October 18-20, 2021, Copenhagen, Denmark
Since 1996, DRUID has become one of the world’s premier academic conferences on innovation and the dynamics of structural, institutional and geographic change. DRUID is proud to invite senior and junior scholars to participate and contribute with a paper to DRUID21, hosted by Copenhagen Business School. Presenting distinguished plenary speakers, a range of parallel paper sessions, and an attractive social program, the conference aims at mapping theoretical, empirical and methodological advances, contributing novel insights, and help identifying scholarly positions, divisions, and common grounds in current scientific controversies within the field. Please note that due to the global COVID-19 health crisis, DRUID21 is scheduled to take place in October, rather than its usual time in June. The conference will only take place if travel and health regulations permit

Transformative Innovation Policy (TIP) Conference 2022

January 17-21, 2022, Digital Conference
The 2022 Transformative Innovation Policy (TIP) Conference is asking for a wide range of participants from across many disciplines and fields to submit ideas for panels, demonstrations, initiatives, and projects that work towards transformations for sustainability and a just transition. The ‘Call for Initiatives’ is open now until 4 September 2021 and encourage Expressions of Interest (EoI) from a wide set of contributors across research, civil society, business and policy. This is a short extension so please get your EOI in as soon as possible. The theme is “BUILDING A SUSTAINABLE KNOWLEDGE INFRASTRUCTURE ON TRANSFORMATIVE INNOVATION POLICY.”  The aim of the sessions is to be a symphony of approaches and collaborations to mix-up the conference dynamic and offer a chance to experiment with building knowledge infrastructures and exchanges across sectors and disciplines to activate transformational system change to solve our Earth crisis. The TIP Conference 2022 is organised and funded by the Transformative Innovation Policy Consortium (TIPC) and the European Forum for Studies of Policies for Research and Innovation (Eu-SPRI) with the participation of Globelics and Africalics members and with the involvement of Sustainability Transitions Research Network (STRN) members.

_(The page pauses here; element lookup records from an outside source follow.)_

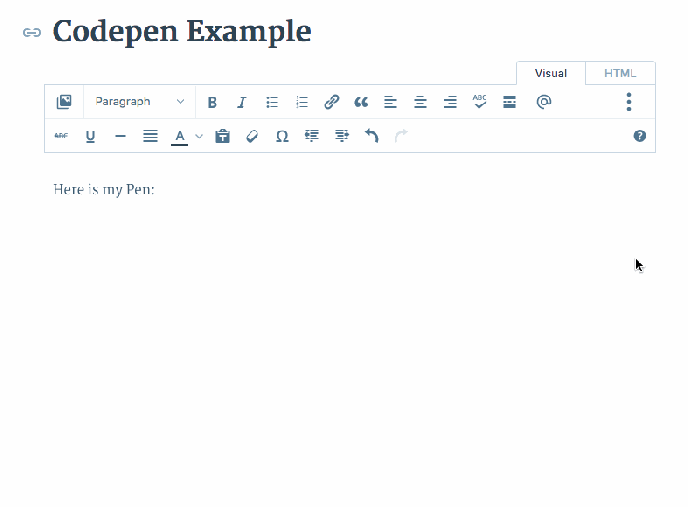The image size is (688, 507).
Task: Toggle bold formatting
Action: [x=212, y=102]
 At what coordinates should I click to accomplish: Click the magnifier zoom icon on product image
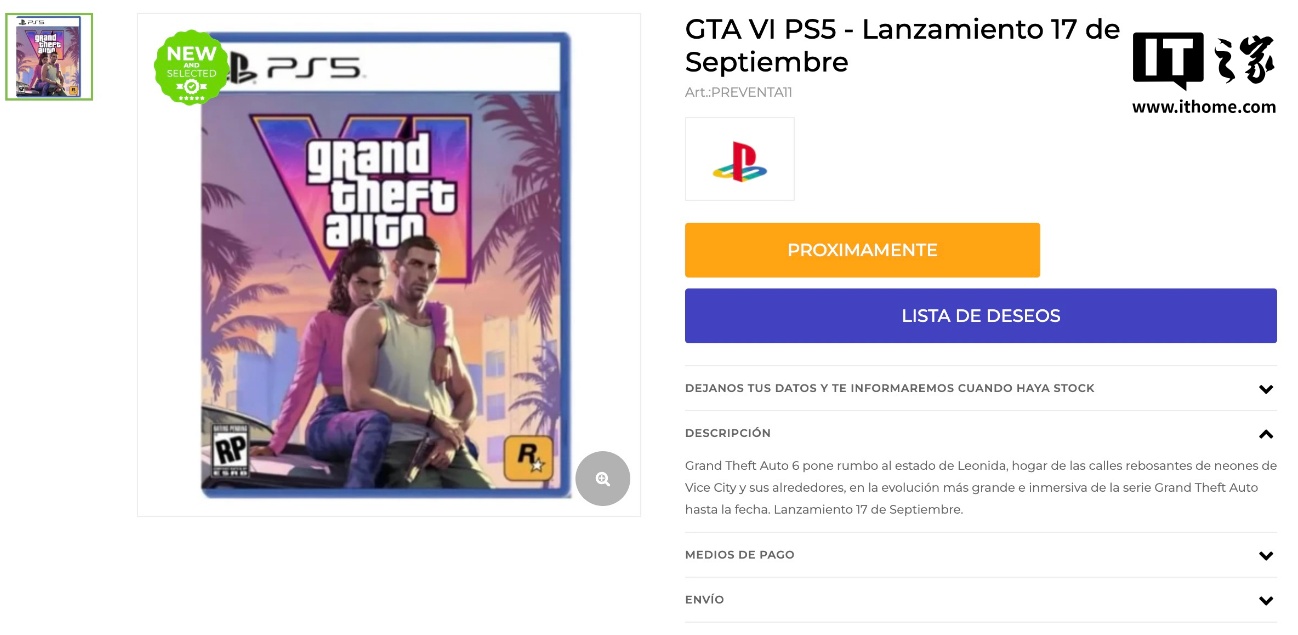(602, 479)
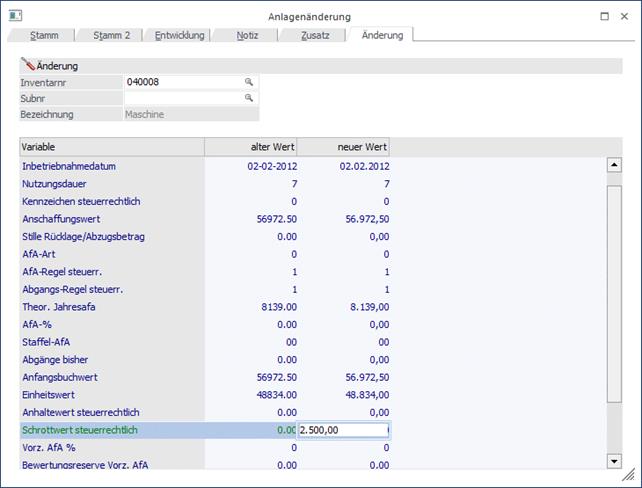The height and width of the screenshot is (488, 642).
Task: Click the magnifier icon in Subnr field
Action: point(249,98)
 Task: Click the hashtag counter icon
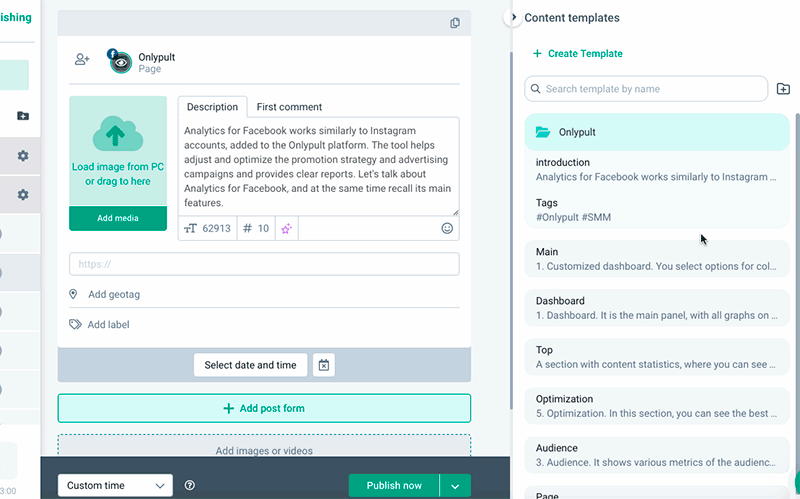tap(248, 229)
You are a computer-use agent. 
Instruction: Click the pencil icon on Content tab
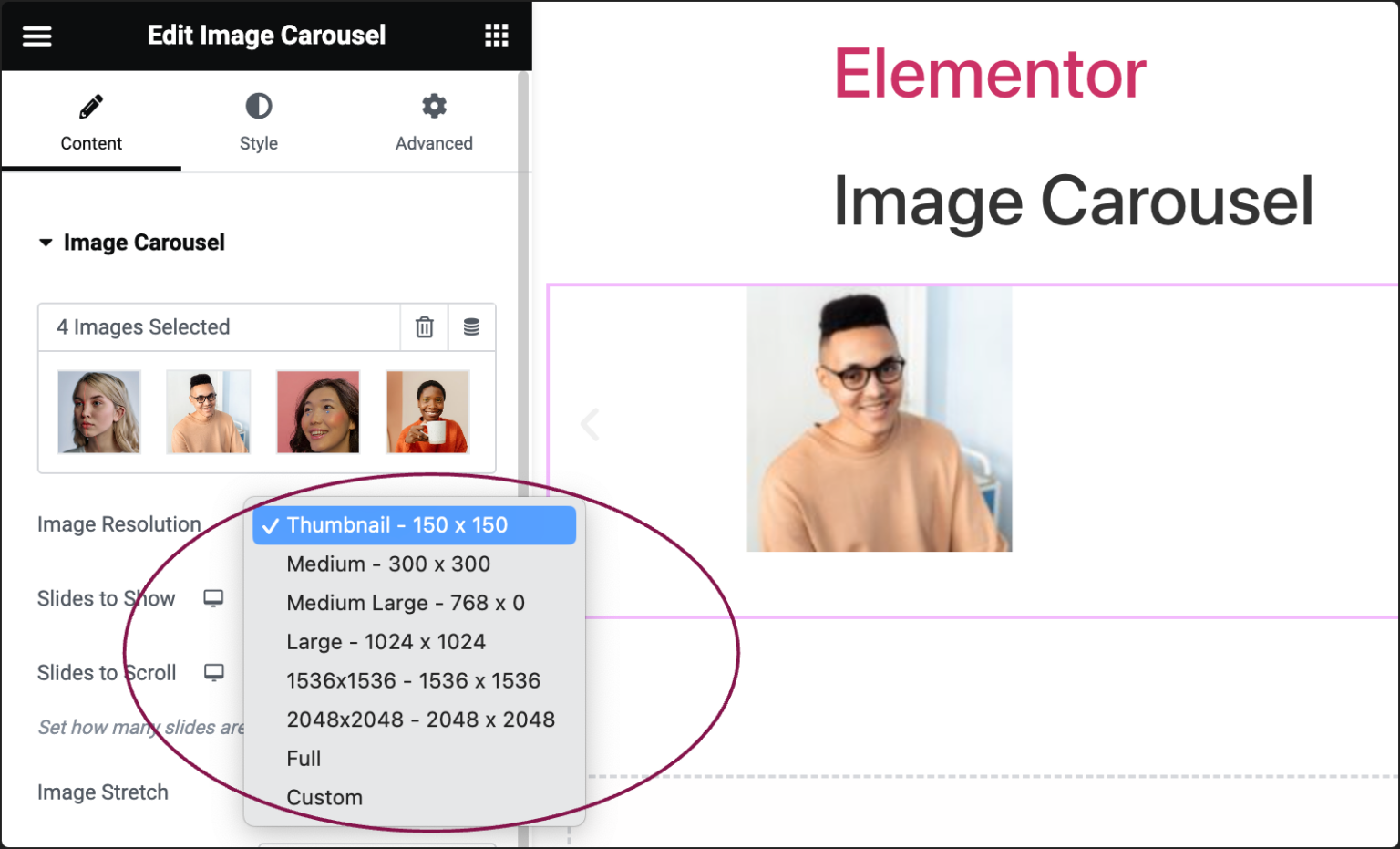[x=91, y=105]
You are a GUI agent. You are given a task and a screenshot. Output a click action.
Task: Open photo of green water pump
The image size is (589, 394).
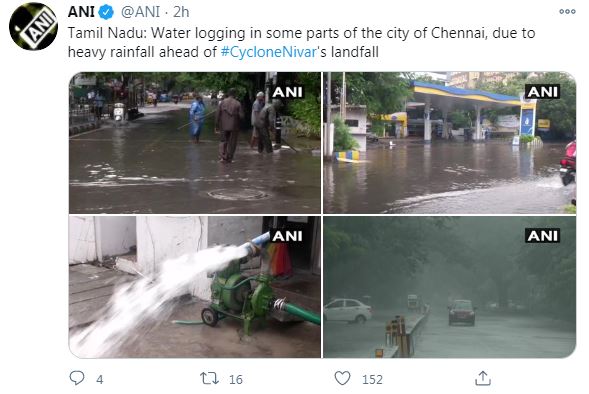click(x=195, y=287)
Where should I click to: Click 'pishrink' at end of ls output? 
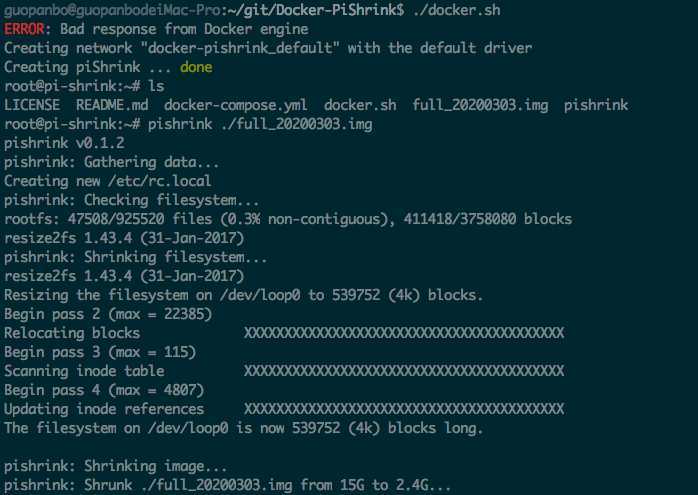point(596,105)
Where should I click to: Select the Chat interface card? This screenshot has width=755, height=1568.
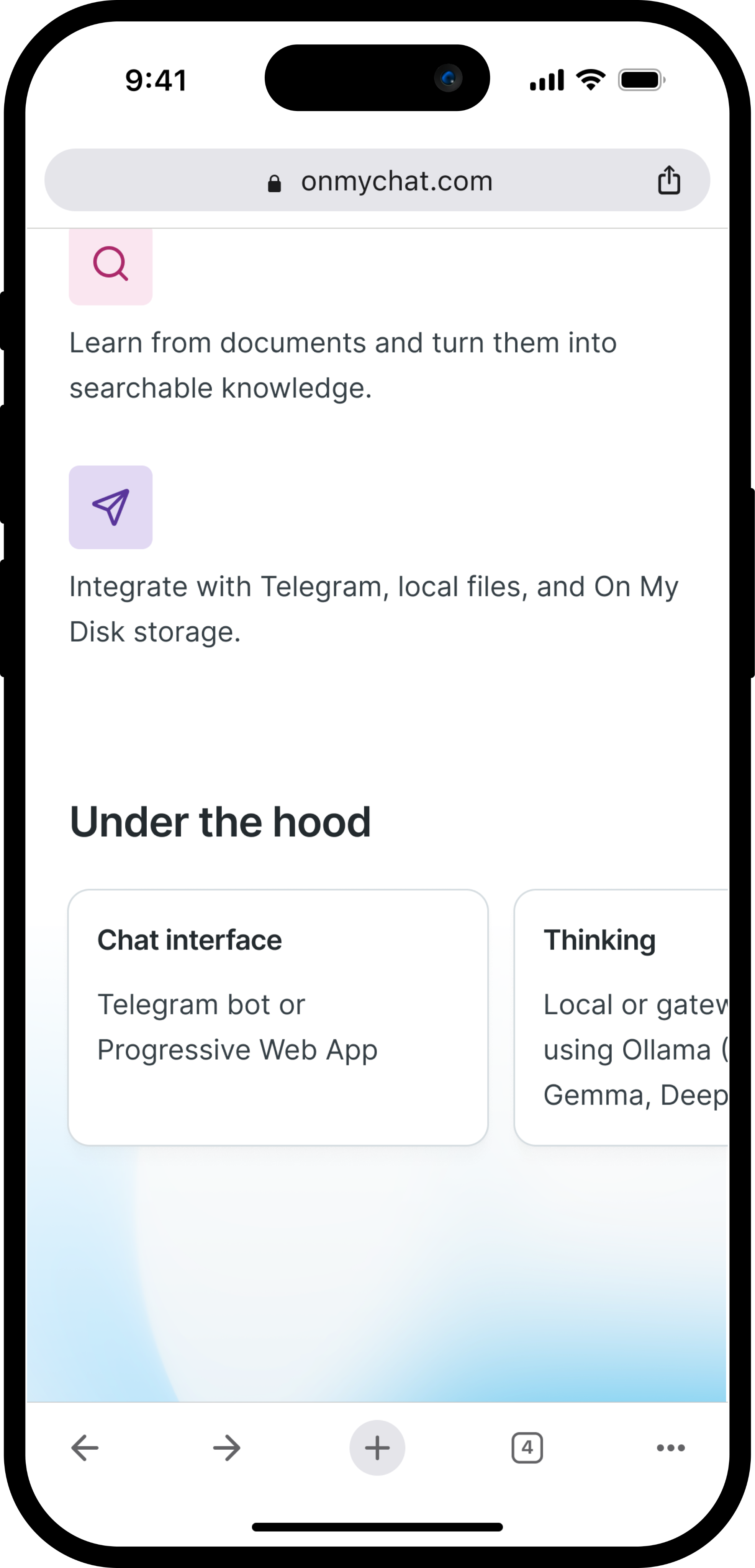click(278, 1017)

6th Geography of Innovation Conference

January 26-28, 2022, Bocconi University, Milan
The conference brings together leading scholars on the spatial dimension of innovation processes. It is a forum for interdisciplinary research on this topics, including perspectives from economic geography, innovation economics, and regional science, as well as economics and management science, sociology and network theory, and political and planning sciences.